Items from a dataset
- Opening Delimiter -

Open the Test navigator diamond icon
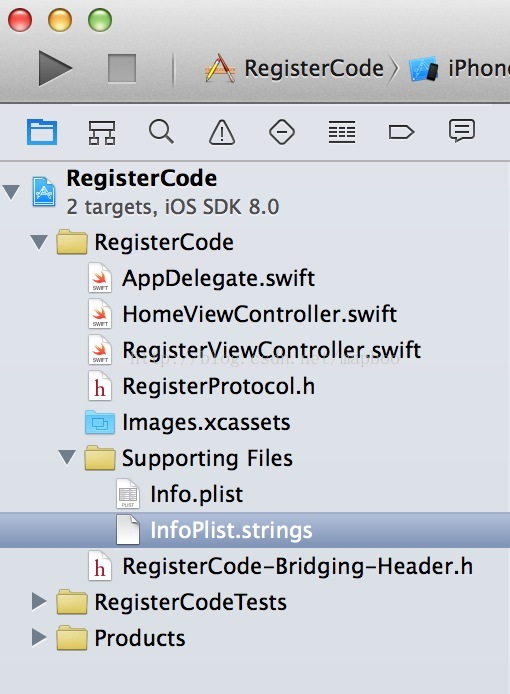The height and width of the screenshot is (694, 510). (x=282, y=132)
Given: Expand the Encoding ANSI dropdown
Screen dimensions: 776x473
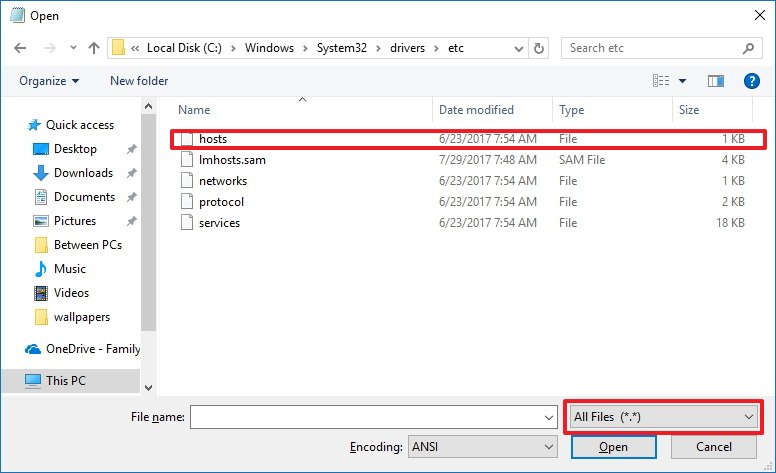Looking at the screenshot, I should click(483, 447).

- Closing Delimiter -

__Work order__.
None of the pictures should appear, though every line of the data above must be reproduced exactly.

__Result of the exercise__.
Open the Test navigator diamond icon
The height and width of the screenshot is (694, 510). (x=282, y=132)
Given: Expand the Encoding ANSI dropdown
Screen dimensions: 776x473
Looking at the screenshot, I should click(483, 447).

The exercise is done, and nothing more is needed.